I was wondering what the minimum additional equipment I would need to obtain to try an All Grain batch would be ?

I'm anticipating either buying or constructing a Mash Tun from a water cooler, and buying or making an immersion wort chiller. Will that be enough to get me by, or am I overlooking anything ?
 
Nope, that's about it. Big pot, chiller, a way to hold the mash at temp, and a way to separate the wort from the grains. The best bang for the buck is a cooler with a stainless braid. See the wiki.
 
where can you find a good thermometer without have to go to a HBS..?? I need one this weekend and figured I'd jsut check out walmart or target... thanks...

Jester
 
Beerrific said:
A good thermometer if you don't already have one.

I have a metal meat thermometer I could use. Apparently some people use one because I've seen the pictures posted. Only thing about that, I'm not wild about holding that thing with my hand and trying to keep it from sinking in the wort.

Our local homebrew store has some glass thermometers that float for sale, but I'm hesitant to put glass and mercury in the beer for fear it will break and ruin the batch.

What do you recommend for a thermometer ?

What I think would be ideal is if somehow you could rig up a thermometer to the throttle on the propane burner so you could dial in a temperature somehow... Anyone know if such a thing exists ?

I usually cook indoors on a gas stove, but when I start doing All Grain I'm going to get a propane tank and cook with the turkey cooker.
 
Mutilated1 said:
I have a metal meat thermometer I could use. Apparently some people use one because I've seen the pictures posted. Only thing about that, I'm not wild about holding that thing with my hand and trying to keep it from sinking in the wort.

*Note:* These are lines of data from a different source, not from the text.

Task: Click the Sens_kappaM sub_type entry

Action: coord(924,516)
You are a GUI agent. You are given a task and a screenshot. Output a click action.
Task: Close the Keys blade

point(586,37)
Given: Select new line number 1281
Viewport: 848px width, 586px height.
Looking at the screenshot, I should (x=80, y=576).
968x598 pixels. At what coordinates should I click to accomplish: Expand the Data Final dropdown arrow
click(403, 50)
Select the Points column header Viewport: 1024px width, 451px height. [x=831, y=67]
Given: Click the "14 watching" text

Our local homebrew store has some glass thermometers that float for sale, but I'm hesitant to put glass and mercury in the beer for fear it will break and ruin the batch.

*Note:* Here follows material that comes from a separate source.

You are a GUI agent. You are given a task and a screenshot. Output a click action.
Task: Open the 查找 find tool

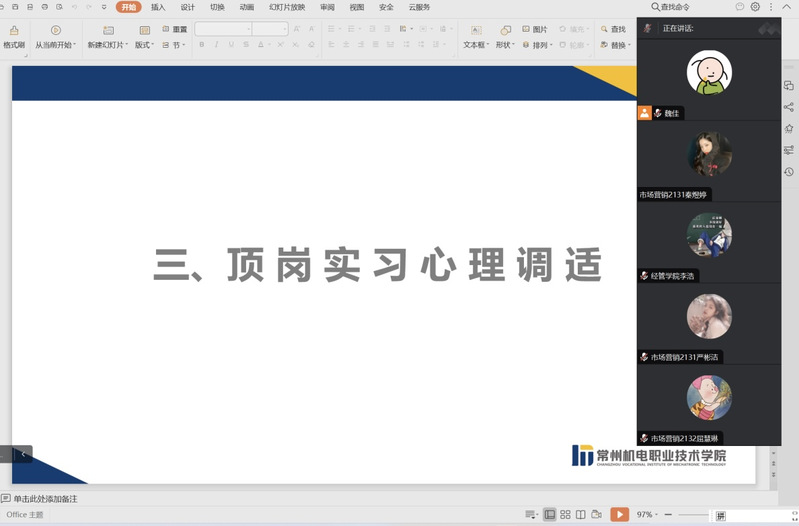click(x=613, y=30)
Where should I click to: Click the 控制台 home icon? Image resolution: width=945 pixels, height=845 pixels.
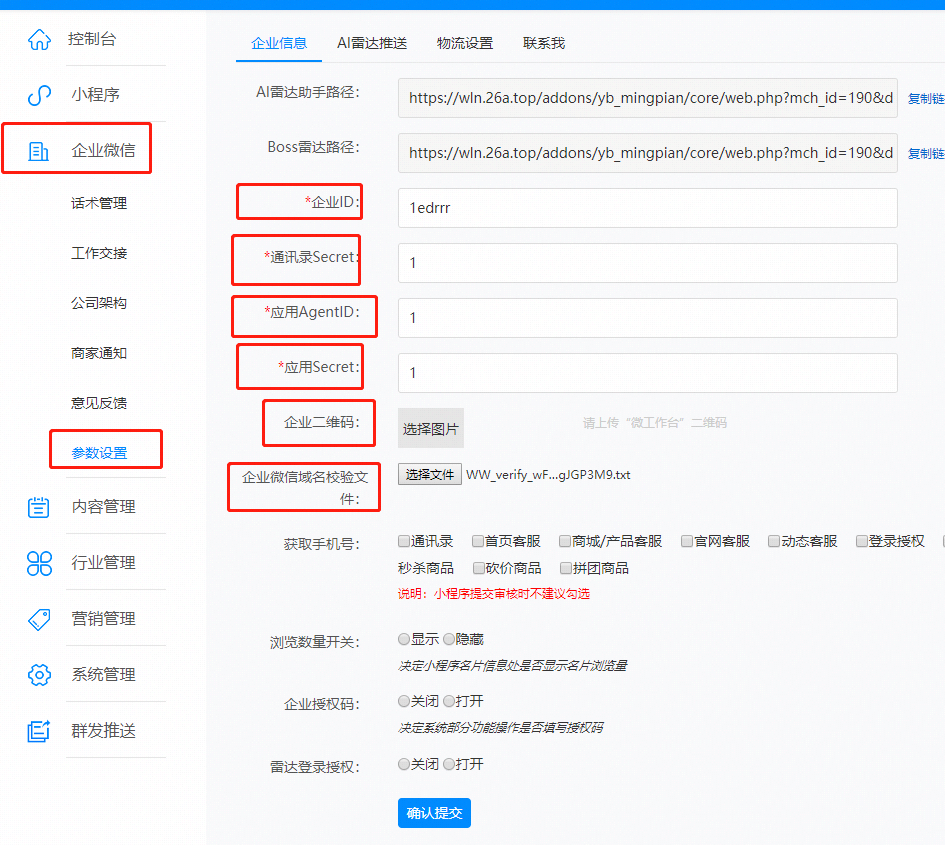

What do you recommend for a thermometer ?

What I think would be ideal is if somehow you could rig up a thermometer to the throttle on the propane burner so you could dial in a temperature somehow... Anyone know if such a thing exists ?

I usually cook indoors on a gas stove, but when I start doing All Grain I'm going to get a propane tank and cook with the turkey cooker.

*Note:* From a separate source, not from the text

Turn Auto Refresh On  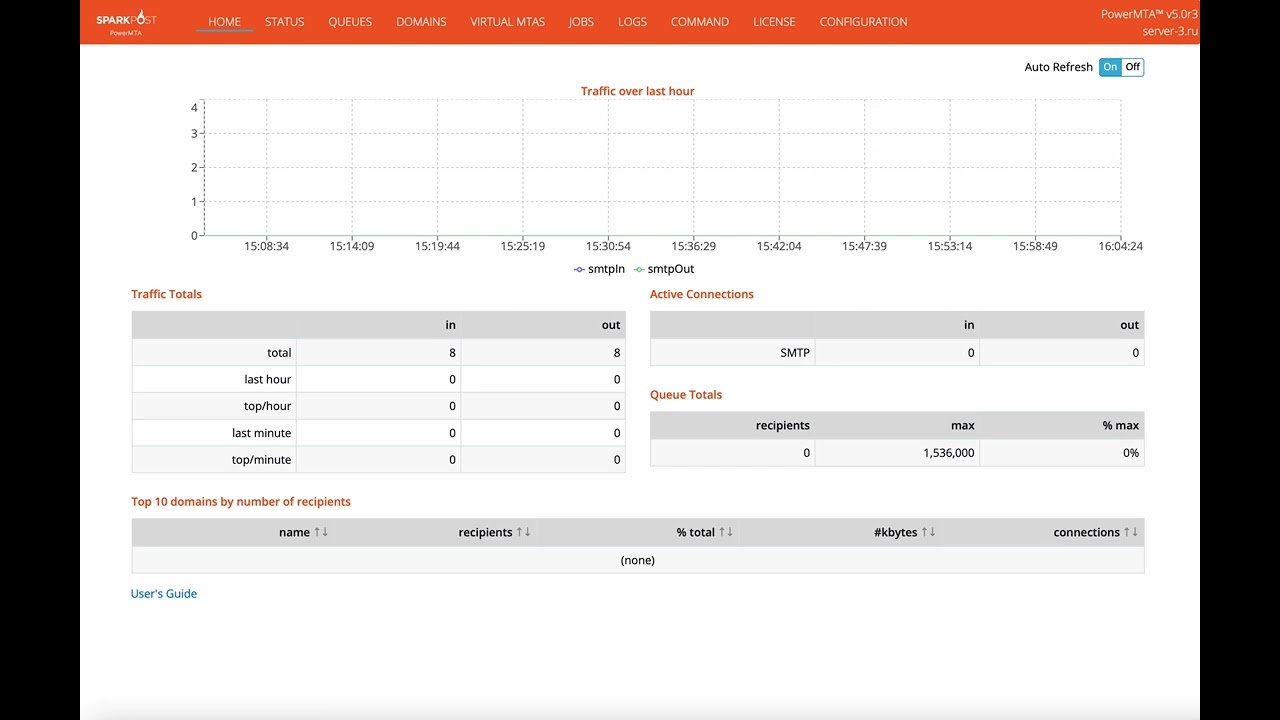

You can build a temperature controlled system, but it takes extra equipment and know-how. Some of the B3 systems do, I think Monster Mash's system is, and of course Brutus 10's (http://www.alenuts.com/brutus.htm).

Here's what I use for monitoring my temps. https://www.homebrewtalk.com/showthread.php?t=28815
 
Mutilated1 said:
Our local homebrew store has some glass thermometers that float for sale, but I'm hesitant to put glass and mercury in the beer for fear it will break and ruin the batch.

What do you recommend for a thermometer ?

I just use a glass lab thermometer, it works fine for me. Most thermometers these days don't use mercury, but breaking glass is a valid concern... And there is really no need to leave the thermometer in the wort while you are boiling it, you really just need it while you are heating water and you'll need it to make sure you hit your mash temperatures. I have a metal meat thermometer, but it is not super accurate and reads really high if I leave it in the MLT (which is a converted cooler).
 
I used to use one of the glass dairy thermometers until it broke in my boiling wort. I use a metal cooking one I picked up at LHBS but I'm going to be moving to a digitial probe one soon.
 
You can purchase a food thermometer from home depot used for turkey fryers and what not. Works great.